Loss trends indicate that indoor pollutants impacting air and drinking water quality will be top concerns.
By: | February 28, 2019 • 6 min read

In 2018, many liability lines of insurance experienced increases in both claim frequency and severity. According to Jon Peeples, Vice President of Underwriting, Philadelphia Insurance, the environmental market was no different.

“Last year, the industry saw an uptick in claims related to several historic environmental risks, including mold and Legionella, as well as an increase in the value of those claims,” he said.

“In general, concern over indoor pollution issues like poor air quality and tainted drinking water are taking prevalence over concerns about outdoor pollution. That’s the biggest change I’ve seen reflected in loss trends over the past few years.”

In the year ahead, he expects that shift to remain a force determining environmental underwriters’ top exposures. Here are the top five environmental risks underwriters will be watching this year:

1. Mold Gets Harder to Mitigate

“We saw a significant increase in the frequency and cost of claims associated with mold damage,” Peeples said.

It’s a problem especially prevalent in multi-habitational facilities, hospitality and healthcare sectors in 2018.

Wet weather is a primary culprit behind the uptick. The hurricanes of 2017 followed by record-setting rainfall through the summer of 2018 made for a very damp year. If such severe weather continues, mold claims will likely continue to increase in frequency.

According to Peeples, the hotel industry has also become more aware of how its environmental coverage can be triggered to pay for expenses related to widespread mold remediation. Unlike apartment complexes, hotels can cordon off entire banks of rooms to inspect for mold and recover cleanup costs from a pollution policy.

“One mold event can result in multiple claims if an entire wing is closed for inspection. When you factor in the potential business interruption loss associated with that closure, mold claims can become big ticket items,” Peeples said.

“In general, concern over indoor pollution issues like poor air quality and tainted drinking water are taking prevalence over concerns about outdoor pollution. That’s the biggest change I’ve seen reflected in loss trends over the past few years.”
— Jon Peeples, Vice President of Underwriting, Philadelphia Insurance

2. Legionella Will Become a More Difficult Risk to Insure

Jon Peeples, Vice President of Underwriting, Philadelphia Insurance

Legionella continues to be an issue, especially in healthcare. Facilities like hospitals and nursing homes require large, complex water systems, which can become breeding grounds for highly transmissible Legionella bacteria. Patients with weakened immune systems are particularly susceptible to developing Legionnaire’s disease, which can be fatal.

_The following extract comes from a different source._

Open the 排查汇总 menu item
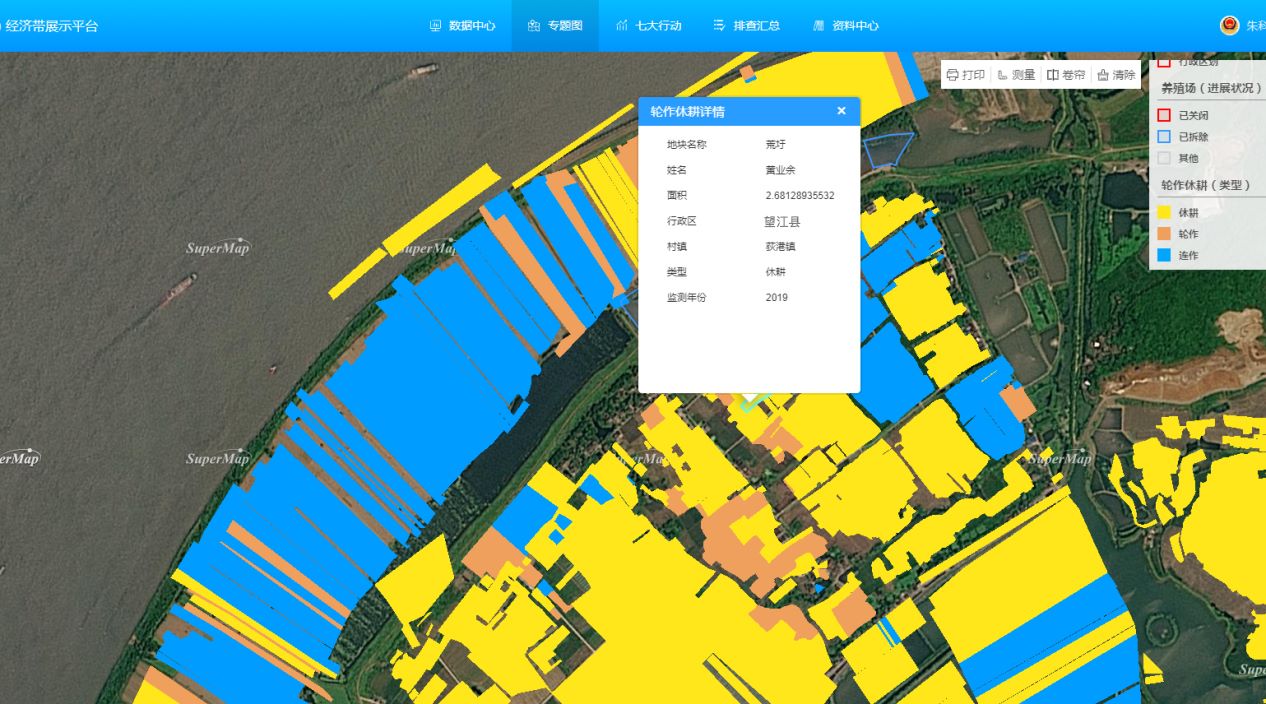The width and height of the screenshot is (1266, 704). coord(756,26)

While the risk isn’t new, it is becoming more challenging to underwrite as consolidation continues to reshape the healthcare sector. “Mergers and acquisitions over the past five to 10 years have resulted in mega-health organizations that include a mix of operations, from primary care physician offices to senior care facilities and emergency clinics to dental offices.”

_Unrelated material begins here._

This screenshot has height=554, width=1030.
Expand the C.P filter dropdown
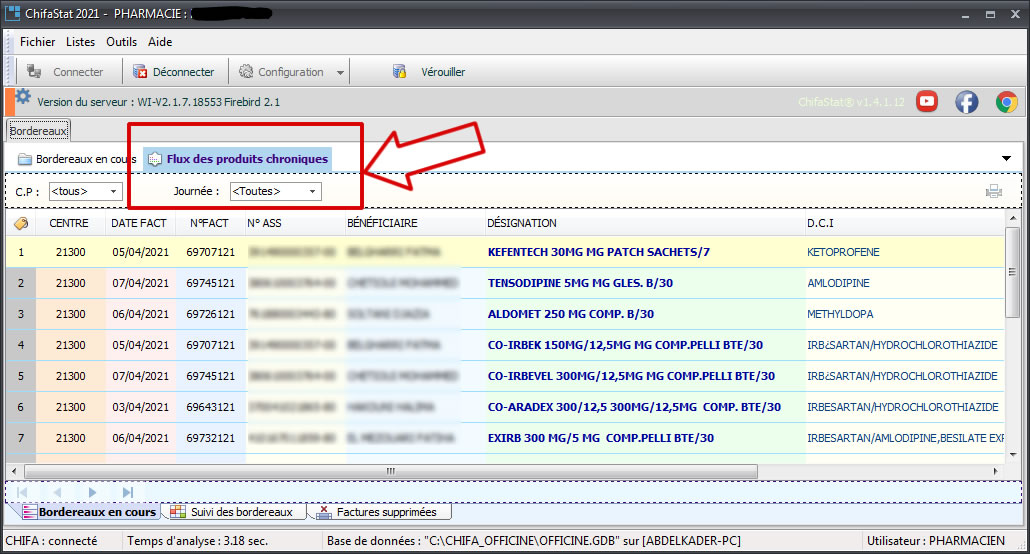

For environmental insurers with one of these organizations in their portfolio, aggregated exposure to Legionella claims could stretch their appetites, especially since “these claims can be catastrophic if death occurs,” Peeples said. If M&A activity keeps up its current pace, underwriters may be forced to curtail coverage.

3. Consequences of PFAS Exposure Have Only Just Begun

The adverse health effects of decades-long use of per- and polyfluoroalkyl substances (PFAS) are now evident, and bodily injury claims are spurring landmark lawsuits against parties known to have produced or discharged these substances. Touting heat-, water- and grease-resistant properties, PFAS have been used in the manufacture of a number of household goods, as well as firefighting foam.

“These chemicals seep into the groundwater when sites like military bases and airports discharge fire repellant,” Peeples said.  “People ultimately ingest these substances through drinking contaminated water.”

PFAS exposure bio-accumulate, which can result in birth defects, immunological disorders, disease of the liver and kidneys, hormone imbalances and even cancer. The EPA hosted a national leadership summit in May of 2018 to begin developing cleanup strategies, though no agreed-upon techniques have been put forth.

Though the pathways of liability are still being determined, increased awareness of the issue will likely drive more lawsuits and more companies seeking recourse from environmental insurers.

4. New Construction Spurs New Round of Asbestos Claims

The long tail of asbestos-related claims may be getting longer. Economic recovery over the past several years precipitated a boom in renovation and redevelopment.

“When you tear down old, walls, you’re likely to find something inside,” Peeples said.

Many existing structures still have asbestos-containing materials in their walls, ceilings and floors. Left undisturbed, they pose no threat. Demolished in the course of a renovation, however, these materials quickly become toxic dust.

“Most asbestos claims today arise from someone inadvertently damaging that material and releasing asbestos into the air. In a multi-unit building, every other tenant becomes a potential third-party claimant,” Peeples said.

5. Lead Contamination is Tough to Contain

Flint was just the beginning of America’s water contamination crisis. Lead is turning up in drinking water across the country thanks to the degradation of lead pipes supplying smaller municipal, commercial and residential buildings. Several major cities including Detroit, Philadelphia and New York have already reported high levels of contamination after tests of their school districts’ drinking water.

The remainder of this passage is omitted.